Modeling sporadic juvenile ALS in iPSC-derived motor neurons explores the pathogenesis of FUS(R503fs) mutation.

INTRODUCTION: Fused in sarcoma (FUS) mutations represent the most common genetic etiology of juvenile amyotrophic lateral sclerosis (JALS), for which effective treatments are lacking. In a prior report, we identified a novel FUS mutation, c.1509dupA: p. R503fs (FUSR503fs), in a sporadic JALS patient. METHODS: The physicochemical properties and structure of FUSR503fs protein were analyzed by software: Multi-electrode array (MEA) assay, calcium activity imaging assay and transcriptome analysis were used to explore the pathophysiological mechanism of iPSC derived motor neurons. RESULTS: Structural analysis and predictions regarding physical and chemical properties of this mutation suggest that the reduction of phosphorylation and glycosylation sites, along with alterations in the amino acid sequence, may contribute to abnormal FUS accumulation within the cytoplasm and nucleus of induced pluripotent stem cell- derived motor neurons (MNs). Multi-electrode array and calcium activity imaging indicate diminished spontaneous electrical and calcium activity signals in MNs harboring the FUS(R503fs) mutation.
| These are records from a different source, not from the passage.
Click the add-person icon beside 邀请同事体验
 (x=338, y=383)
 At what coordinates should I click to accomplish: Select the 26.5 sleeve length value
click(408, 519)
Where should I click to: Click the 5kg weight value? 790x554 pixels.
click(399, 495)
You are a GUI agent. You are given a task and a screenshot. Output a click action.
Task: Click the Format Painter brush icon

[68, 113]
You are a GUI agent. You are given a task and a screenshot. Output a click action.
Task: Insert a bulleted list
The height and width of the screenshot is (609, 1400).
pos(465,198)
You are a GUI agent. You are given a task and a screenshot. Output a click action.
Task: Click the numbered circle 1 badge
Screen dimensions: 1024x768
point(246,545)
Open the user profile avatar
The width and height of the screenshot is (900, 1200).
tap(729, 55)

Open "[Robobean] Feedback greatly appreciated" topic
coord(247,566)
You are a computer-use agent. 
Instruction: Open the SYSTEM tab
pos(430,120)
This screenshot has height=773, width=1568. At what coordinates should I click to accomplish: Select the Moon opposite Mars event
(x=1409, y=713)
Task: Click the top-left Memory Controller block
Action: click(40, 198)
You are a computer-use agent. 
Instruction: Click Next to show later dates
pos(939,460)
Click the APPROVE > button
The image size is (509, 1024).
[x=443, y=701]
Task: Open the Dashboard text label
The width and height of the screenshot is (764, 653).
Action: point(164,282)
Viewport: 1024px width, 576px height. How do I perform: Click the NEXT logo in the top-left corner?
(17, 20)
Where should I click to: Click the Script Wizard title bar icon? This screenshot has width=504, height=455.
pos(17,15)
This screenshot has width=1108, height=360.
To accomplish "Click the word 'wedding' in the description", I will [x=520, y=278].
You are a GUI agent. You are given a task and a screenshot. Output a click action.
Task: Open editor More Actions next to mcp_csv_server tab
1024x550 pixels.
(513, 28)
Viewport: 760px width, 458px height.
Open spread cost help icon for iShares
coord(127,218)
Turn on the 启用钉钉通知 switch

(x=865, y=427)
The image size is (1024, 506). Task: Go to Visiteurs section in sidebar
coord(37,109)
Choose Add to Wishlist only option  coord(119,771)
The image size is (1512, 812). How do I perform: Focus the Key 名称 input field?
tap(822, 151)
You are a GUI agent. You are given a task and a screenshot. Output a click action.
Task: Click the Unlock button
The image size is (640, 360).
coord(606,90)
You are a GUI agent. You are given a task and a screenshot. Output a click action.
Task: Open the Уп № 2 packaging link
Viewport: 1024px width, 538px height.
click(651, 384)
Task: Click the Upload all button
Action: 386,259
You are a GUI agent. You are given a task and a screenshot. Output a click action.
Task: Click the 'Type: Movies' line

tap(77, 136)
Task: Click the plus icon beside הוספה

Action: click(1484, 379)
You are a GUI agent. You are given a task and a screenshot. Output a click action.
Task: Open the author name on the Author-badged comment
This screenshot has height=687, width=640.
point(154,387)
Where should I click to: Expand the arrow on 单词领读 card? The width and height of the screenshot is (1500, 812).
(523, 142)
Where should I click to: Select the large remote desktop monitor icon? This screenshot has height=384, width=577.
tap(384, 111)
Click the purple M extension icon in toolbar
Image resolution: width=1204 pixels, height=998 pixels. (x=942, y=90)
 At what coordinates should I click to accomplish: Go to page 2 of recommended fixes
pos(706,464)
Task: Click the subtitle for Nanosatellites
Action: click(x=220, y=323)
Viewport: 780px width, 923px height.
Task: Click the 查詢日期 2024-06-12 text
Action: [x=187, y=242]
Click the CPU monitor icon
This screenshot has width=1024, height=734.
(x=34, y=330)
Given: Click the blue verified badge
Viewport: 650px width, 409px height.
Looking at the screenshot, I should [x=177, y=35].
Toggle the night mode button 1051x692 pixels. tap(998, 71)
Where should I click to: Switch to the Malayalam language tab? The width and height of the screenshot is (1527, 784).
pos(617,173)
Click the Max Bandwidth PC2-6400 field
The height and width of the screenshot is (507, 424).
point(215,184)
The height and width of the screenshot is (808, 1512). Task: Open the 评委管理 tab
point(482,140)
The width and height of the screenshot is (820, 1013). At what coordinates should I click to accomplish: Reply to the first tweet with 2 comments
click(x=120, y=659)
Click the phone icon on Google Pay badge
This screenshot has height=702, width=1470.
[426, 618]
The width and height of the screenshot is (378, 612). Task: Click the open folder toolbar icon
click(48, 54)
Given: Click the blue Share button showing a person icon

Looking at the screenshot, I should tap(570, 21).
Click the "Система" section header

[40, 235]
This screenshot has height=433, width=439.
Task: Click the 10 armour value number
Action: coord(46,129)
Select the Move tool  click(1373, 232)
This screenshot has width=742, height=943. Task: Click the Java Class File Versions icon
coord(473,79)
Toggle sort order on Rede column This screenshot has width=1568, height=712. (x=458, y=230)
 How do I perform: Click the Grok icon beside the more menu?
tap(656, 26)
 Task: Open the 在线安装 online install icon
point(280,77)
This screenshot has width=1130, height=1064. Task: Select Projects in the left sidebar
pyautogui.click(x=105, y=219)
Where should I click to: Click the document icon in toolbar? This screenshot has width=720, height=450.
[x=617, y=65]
Transcriptomic analysis reveals upregulation of genes associated with viral infection and downregulation of genes involved in neural function maintenance, such as the ATP6V1C2 gene. Treatment with ropinirole marginally mitigates the electrophysiological decline in FUS(R503fs) MNs, suggesting the utility of this cell model for mechanistic exploration and drug screening. DISCUSSION: iPSCs-derived motor neurons from JALS patients are promising tools for drug screening. The pathological changes in motor neurons of FUS(R503fs) may occur earlier than in other known mutation types that have been reported.